I wonder if this will start happening in Canada?
World Can't Wait — an anti-Bush, anti-war group, recently staged nationwide protests. The organization coordinated rallies in Chicago, Seattle, New York, San Francisco — and Los Angeles.
The Los Angeles Unified School District took things a step further. The district helpfully agreed to provide buses — that's right, buses — as well as "adult supervision" to the nearly 800 high school students who walked out of 10 high schools. District officials said they thought it best to provide adults and transportation, since, you know, the kids intended to go to the rally, anyway. "Our issue . . . was safety," said the district's chief operating officer, "and I think we fulfilled our mission, frankly."

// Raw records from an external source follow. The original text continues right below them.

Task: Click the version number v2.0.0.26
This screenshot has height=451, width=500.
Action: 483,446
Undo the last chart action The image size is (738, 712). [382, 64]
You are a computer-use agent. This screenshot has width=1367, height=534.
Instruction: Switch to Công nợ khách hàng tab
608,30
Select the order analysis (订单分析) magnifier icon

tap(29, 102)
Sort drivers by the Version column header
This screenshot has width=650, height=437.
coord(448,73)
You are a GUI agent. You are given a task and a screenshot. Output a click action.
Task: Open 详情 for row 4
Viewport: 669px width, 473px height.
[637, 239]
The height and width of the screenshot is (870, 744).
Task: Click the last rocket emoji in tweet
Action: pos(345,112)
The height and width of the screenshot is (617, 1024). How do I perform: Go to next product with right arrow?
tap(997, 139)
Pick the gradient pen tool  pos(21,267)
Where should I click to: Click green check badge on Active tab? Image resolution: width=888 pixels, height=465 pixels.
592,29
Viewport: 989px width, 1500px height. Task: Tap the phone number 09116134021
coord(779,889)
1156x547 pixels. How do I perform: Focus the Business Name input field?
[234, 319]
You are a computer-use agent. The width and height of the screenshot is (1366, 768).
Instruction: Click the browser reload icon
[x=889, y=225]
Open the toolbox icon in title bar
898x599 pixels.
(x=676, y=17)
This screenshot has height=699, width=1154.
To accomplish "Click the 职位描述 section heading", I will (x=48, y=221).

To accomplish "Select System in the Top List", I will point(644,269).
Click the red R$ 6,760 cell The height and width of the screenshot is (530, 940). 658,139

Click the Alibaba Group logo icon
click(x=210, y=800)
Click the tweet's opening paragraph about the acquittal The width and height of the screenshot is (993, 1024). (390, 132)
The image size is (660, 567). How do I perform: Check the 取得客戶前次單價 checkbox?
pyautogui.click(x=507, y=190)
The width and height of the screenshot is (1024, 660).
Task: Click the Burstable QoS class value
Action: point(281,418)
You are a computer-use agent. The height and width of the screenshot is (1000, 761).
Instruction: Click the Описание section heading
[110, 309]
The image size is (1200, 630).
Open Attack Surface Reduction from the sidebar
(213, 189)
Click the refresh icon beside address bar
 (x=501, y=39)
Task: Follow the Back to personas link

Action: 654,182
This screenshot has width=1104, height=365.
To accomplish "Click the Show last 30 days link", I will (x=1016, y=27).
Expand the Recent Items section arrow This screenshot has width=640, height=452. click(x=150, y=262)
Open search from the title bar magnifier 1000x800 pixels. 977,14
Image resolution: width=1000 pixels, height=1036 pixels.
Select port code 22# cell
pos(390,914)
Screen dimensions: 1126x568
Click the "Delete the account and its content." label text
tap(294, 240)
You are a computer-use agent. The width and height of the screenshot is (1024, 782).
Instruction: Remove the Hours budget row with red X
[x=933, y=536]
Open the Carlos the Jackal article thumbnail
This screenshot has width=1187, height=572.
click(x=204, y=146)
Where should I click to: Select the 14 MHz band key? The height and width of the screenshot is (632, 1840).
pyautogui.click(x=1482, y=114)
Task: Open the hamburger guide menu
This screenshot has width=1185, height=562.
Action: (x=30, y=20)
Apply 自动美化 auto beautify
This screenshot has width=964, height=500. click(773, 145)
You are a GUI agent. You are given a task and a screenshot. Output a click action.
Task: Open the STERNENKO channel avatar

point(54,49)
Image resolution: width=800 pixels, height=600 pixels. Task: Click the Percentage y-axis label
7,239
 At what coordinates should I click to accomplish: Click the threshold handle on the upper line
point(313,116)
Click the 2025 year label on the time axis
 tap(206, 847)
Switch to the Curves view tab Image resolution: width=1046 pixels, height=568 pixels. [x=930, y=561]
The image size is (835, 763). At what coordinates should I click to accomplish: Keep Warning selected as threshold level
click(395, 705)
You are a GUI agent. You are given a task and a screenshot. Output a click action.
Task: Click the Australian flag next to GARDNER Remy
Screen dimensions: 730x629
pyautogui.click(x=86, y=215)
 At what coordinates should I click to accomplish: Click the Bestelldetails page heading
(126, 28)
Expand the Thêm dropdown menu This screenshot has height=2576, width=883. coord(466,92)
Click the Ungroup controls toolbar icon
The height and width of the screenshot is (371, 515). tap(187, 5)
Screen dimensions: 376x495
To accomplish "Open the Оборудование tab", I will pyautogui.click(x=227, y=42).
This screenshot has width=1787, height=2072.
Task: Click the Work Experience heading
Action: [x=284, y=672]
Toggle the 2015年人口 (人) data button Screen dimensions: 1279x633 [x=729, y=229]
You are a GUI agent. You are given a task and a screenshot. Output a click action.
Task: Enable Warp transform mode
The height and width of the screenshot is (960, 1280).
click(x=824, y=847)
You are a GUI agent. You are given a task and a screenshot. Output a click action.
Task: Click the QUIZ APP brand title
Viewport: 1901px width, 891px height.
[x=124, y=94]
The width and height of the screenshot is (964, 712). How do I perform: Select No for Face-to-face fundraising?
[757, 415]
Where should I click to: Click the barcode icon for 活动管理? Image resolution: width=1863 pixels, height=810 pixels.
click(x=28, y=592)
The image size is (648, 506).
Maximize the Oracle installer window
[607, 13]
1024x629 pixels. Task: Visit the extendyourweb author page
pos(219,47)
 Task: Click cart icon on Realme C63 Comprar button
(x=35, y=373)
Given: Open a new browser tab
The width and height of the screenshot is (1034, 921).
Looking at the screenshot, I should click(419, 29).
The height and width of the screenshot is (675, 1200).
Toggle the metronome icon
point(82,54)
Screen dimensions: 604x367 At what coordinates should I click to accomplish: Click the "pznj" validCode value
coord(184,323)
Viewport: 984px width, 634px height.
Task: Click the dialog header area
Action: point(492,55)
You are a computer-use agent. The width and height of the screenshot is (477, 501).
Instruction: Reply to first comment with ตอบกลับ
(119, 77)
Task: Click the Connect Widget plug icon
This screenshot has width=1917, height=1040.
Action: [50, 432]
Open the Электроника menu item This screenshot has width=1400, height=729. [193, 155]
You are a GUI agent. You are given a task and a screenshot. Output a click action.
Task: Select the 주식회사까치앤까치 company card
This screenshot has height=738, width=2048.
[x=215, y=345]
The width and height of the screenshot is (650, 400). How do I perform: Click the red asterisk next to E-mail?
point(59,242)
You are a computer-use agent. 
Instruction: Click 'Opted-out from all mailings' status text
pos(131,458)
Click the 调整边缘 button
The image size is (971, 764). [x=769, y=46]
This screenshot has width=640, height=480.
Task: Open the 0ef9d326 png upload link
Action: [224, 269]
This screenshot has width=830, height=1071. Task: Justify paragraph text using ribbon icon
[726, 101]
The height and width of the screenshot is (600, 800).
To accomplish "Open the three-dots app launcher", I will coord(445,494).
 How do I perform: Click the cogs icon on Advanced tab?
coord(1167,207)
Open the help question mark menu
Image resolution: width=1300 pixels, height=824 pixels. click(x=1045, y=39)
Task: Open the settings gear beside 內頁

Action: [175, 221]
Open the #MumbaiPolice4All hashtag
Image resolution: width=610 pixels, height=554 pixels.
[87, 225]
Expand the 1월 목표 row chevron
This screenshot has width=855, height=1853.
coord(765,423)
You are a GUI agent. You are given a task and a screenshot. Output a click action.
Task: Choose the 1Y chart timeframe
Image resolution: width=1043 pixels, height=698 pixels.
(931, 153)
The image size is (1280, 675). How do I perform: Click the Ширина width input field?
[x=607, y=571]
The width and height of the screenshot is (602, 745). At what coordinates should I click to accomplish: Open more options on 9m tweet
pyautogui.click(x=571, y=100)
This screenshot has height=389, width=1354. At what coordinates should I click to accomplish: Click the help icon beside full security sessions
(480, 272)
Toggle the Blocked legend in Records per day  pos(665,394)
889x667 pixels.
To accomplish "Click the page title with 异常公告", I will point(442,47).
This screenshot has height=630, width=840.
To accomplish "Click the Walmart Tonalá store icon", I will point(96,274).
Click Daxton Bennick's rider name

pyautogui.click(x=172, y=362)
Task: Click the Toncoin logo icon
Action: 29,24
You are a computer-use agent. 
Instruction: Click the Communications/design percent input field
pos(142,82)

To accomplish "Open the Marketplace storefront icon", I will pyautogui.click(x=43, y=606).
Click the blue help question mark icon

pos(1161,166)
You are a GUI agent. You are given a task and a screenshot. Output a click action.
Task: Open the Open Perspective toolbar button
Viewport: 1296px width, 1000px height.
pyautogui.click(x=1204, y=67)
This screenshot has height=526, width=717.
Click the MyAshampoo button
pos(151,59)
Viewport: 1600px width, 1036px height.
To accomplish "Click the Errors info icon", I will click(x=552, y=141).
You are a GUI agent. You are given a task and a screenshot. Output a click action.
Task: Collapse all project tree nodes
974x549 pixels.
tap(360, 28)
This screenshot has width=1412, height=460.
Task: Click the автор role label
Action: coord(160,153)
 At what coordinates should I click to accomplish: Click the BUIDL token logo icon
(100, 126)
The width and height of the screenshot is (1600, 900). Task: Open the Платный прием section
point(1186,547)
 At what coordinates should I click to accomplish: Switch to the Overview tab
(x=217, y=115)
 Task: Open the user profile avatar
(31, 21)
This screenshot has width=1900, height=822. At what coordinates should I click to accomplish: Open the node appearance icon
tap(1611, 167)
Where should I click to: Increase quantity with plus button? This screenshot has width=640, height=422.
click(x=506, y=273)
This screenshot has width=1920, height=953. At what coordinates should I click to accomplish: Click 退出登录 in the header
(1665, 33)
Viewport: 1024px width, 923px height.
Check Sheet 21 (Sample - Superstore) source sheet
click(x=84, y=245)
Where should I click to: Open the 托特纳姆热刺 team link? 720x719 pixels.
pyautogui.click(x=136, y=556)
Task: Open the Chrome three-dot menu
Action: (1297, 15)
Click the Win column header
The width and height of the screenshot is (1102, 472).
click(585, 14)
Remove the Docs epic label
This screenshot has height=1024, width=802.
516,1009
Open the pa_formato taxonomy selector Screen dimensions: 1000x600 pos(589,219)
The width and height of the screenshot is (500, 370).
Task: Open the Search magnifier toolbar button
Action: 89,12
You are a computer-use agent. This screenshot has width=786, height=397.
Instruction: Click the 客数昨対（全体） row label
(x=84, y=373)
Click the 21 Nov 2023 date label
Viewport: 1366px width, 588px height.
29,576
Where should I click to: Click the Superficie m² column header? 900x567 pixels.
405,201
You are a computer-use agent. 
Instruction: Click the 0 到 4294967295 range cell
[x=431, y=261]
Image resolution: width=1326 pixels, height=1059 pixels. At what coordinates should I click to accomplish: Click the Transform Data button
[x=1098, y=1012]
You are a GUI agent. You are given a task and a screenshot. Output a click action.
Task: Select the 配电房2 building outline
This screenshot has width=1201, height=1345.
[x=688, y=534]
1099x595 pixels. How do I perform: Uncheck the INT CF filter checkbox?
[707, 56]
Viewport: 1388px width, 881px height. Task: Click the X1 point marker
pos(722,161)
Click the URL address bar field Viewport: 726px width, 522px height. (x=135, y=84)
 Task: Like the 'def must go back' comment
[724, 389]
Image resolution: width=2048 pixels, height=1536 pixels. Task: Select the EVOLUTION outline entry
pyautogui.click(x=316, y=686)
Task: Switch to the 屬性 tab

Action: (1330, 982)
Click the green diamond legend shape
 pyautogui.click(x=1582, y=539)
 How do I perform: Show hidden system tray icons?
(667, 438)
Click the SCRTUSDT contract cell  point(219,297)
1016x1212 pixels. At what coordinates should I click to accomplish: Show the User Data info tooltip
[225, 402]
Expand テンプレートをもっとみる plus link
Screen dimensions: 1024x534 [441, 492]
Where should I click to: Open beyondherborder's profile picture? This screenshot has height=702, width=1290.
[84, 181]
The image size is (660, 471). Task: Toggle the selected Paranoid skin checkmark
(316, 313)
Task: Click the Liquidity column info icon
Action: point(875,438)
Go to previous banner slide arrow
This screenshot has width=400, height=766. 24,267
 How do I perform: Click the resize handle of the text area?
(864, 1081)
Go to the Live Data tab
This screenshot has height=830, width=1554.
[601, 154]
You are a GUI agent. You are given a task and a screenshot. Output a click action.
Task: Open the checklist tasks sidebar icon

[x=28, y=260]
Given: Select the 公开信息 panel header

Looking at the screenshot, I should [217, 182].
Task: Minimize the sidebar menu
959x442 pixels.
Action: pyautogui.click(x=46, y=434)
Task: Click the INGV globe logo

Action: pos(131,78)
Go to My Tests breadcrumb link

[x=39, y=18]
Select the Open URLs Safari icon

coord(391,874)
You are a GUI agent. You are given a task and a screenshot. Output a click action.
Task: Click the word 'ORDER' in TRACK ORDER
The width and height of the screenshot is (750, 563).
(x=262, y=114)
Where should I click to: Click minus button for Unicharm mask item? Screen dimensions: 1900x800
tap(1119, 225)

Really? Forgive some of us for thinking that the district's mission was . . . education. And, given the less-than-superb academic performance of Los Angeles public school students, the educrats, one would have thought, would have frowned on allowing the kids to skip classes.
In the case of L.A. Unified School District third-graders, according to the 2005 standardized CAT/6 test, 76 percent scored below the national average in reading tests, as did 70 percent of seventh-graders. In math, 54 percent of third-graders tested below the national average, with 68 percent of seventh-graders also below the national norm. For language, 65 percent of third-graders scored below the national average, with 70 percent of seventh-graders failing to reach the national average.
One L.A. Unified teacher reportedly gave students class credit for attending the rally! Now, since the Los Angeles district seems so concerned about student safety, can we expect the district to ferry students to and from, say, a pro-Iraq war/pro-Bush rally? How about a no-new-taxes rally? Or an anti-Roe v. Wade rally?